* [What you are asked to do]: Keep each entry exactly as written when you repeat it, and skip the images.

* [Input]:
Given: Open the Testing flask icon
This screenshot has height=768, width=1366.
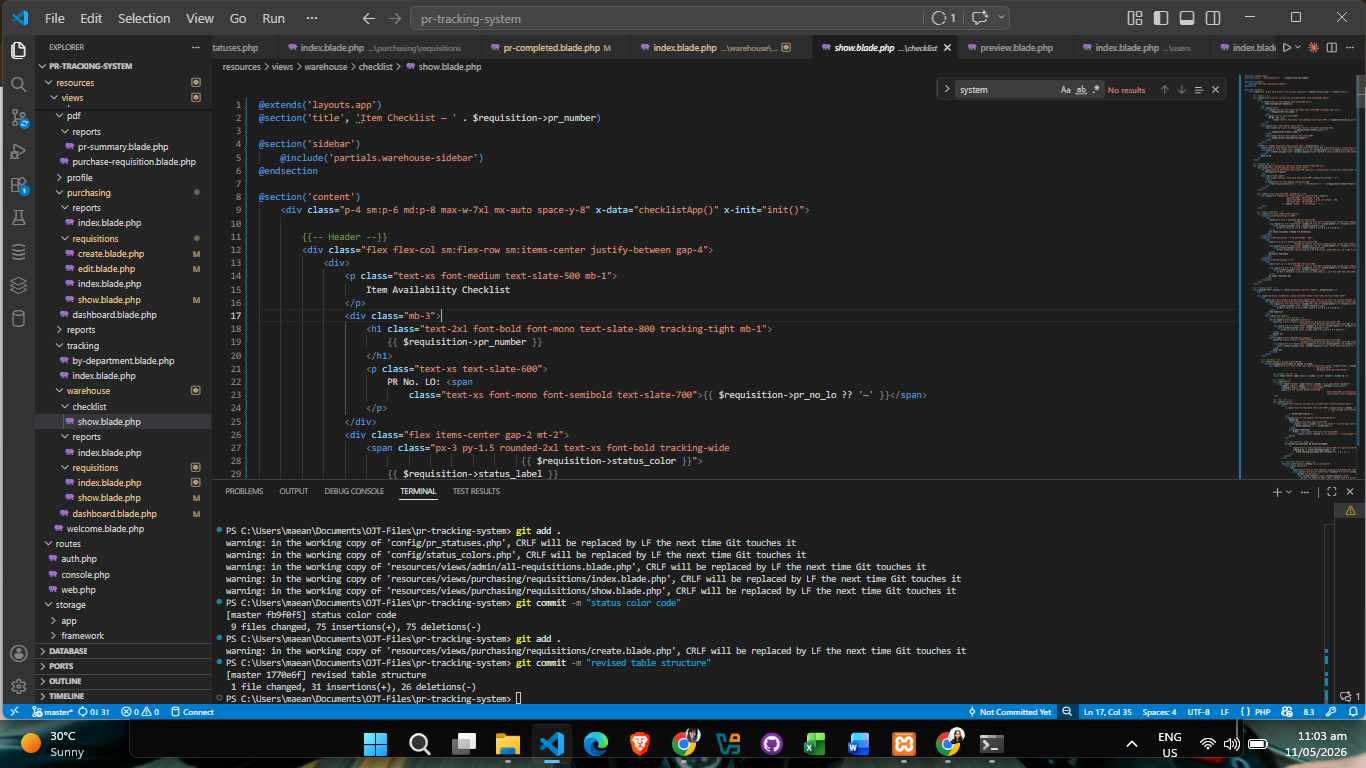Looking at the screenshot, I should [x=18, y=218].
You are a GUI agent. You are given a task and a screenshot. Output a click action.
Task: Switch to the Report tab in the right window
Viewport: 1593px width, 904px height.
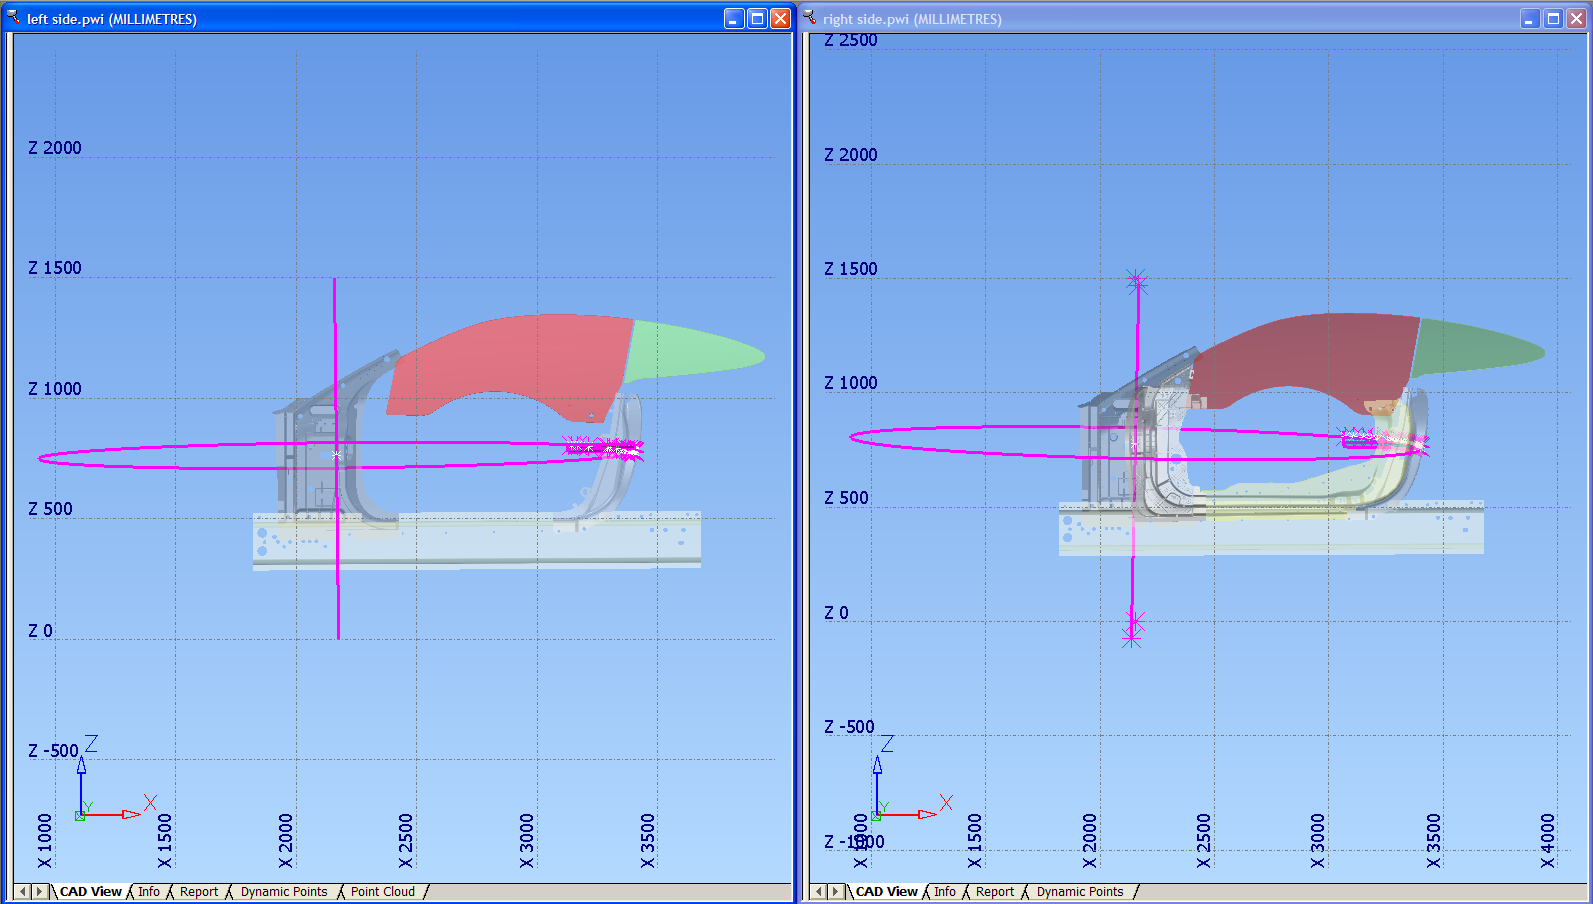coord(995,892)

* [Final answer]:
Given: Open the Testing flask icon
This screenshot has height=768, width=1366.
Looking at the screenshot, I should [x=18, y=218].
You are a GUI agent. You are given a task and a screenshot. Output a click action.
Task: Switch to the Report tab in the right window
Viewport: 1593px width, 904px height.
coord(995,892)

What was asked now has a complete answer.